═════ Text section ═════

In September 2018, I had the opportunity to acquire an Érard & Frères square piano (Paris, 1805) built by Sébastien Érard (1752-1831). This maker of pianos, harps and harpsichords played a crucial role in the piano’s development in the 18th and 19th centuries. The instrument spans five octaves, with two strings per note, two pedals (damper and lute), and English action; it has a much smaller soundboard than those found in concert instruments, uses A-430 tuning, and offers the possibility of using various historical temperaments. It is an instrument, then, with very different timbres, effects and harmonic colors from those of contemporary pianos.

After acquiring it, I began artistic research, still in progress, experimenting with new interpretative approaches to composers including J.S. Bach (1685-1750), D. Scarlatti (1685-1757), C.P.E. Bach (1714-1788), F.J. Haydn (1732-1809), J.C. Bach (1735-1782), M. Clementi (1752-1832), W.A. Mozart (1756-1791) and L. van Beethoven (1770-1827), among others.

While fully immersed in this project, I had the opportunity to give a small concert series on this instrument, one of which was in Montserrat’s Santa Cecília church. For these concerts, I chose a programme that I had wanted to perform for years, ever since my undergraduate days: a work by F. J. Haydn which had been a very dear companion to me, which I admired with great devotion and which I had never missed in live performances (a woefully infrequent occurrence). And so I entered the world of The Seven Last Words of Christ.

The story of this work began in 1785, when the Confraternity of the Holy Cave of Cádiz commissioned Haydn to compose an orchestral work based on each of the seven last words or phrases spoken by Christ on the Cross, according to the Gospels. From a historico-liturgical perspective, the work corresponds to the spiritual practice called the “exercise of the three hours”, widespread in Spain from the mid-17th century. The practice consisted of a service that was held from 12 to 3pm on Good Friday. In this service, each of the seven last words of Christ were read, followed by a sermon and a piece of music that facilitated introspection and meditation on the text. It is believed that Haydn’s work was first performed on Good Friday in 1786, in Cádiz.

Currently, four versions of the work, published in the 18th century, are to be found: the original, for orchestra (catalogue Hob. XX: 1); one for string quartet, arranged by Haydn himself (Hob. XX/1B – opus 51), one for fortepiano, authorized by the composer (Hob. XX/1C) and, finally, the oratorio version written by Haydn ten years after the original and which premiered in Vienna in 1796. (Hob. XX: 2). The first three were published in 1787 by Artaria & Co., in Vienna, and the latter, in 1801, by Breitkopt & Härtel.

For this album, I have revisited the work, following the first edition for fortepiano. It contained certain errors and imprecisions which I have dealt with by comparing it with the manuscripts and first editions of the other three versions. I have modified and added many articulations in the musical text, corrected certain erroneous notes and harmonies and adapted certain passages that were different in the orchestral version, so as to achieve an effect that is more similar to that of the original. I have also made a transcription of the interlude between sonatas 4 and 5, written later on by Haydn. It appears in the oratorio version but has never been published or recorded in the piano versions.

═════ Data shown ═════

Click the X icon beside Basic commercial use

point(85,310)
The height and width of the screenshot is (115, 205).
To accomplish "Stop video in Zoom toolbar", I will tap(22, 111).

═════

§ Objective 1:
Answer these questions from the text on Haydn's Seven Last Words, one line each:
(a) What tuning does the Érard & Frères square piano use?
(b) Which body commissioned Haydn to compose the work in 1785?
(c) In which city and year did the oratorio version premiere?
§ Objective 2: Rewrite the paragraph of the text on Haydn's Seven Last Words that begins "The story of this work began in 1785" as a short bulleted list that keeps its main facts.

§ Final result 1:
(a) A-430 tuning.
(b) The Confraternity of the Holy Cave of Cádiz.
(c) Vienna, in 1796.

§ Final result 2:
- In 1785 the Confraternity of the Holy Cave of Cádiz commissioned Haydn to write an orchestral work on the seven last words of Christ on the Cross, according to the Gospels.
- The work corresponds to the "exercise of the three hours," a spiritual practice widespread in Spain from the mid-17th century.
- This service was held from 12 to 3pm on Good Friday.
- In it, each of the seven last words was read, followed by a sermon and a piece of music to aid introspection and meditation on the text.
- The work is believed to have premiered in Cádiz on Good Friday in 1786.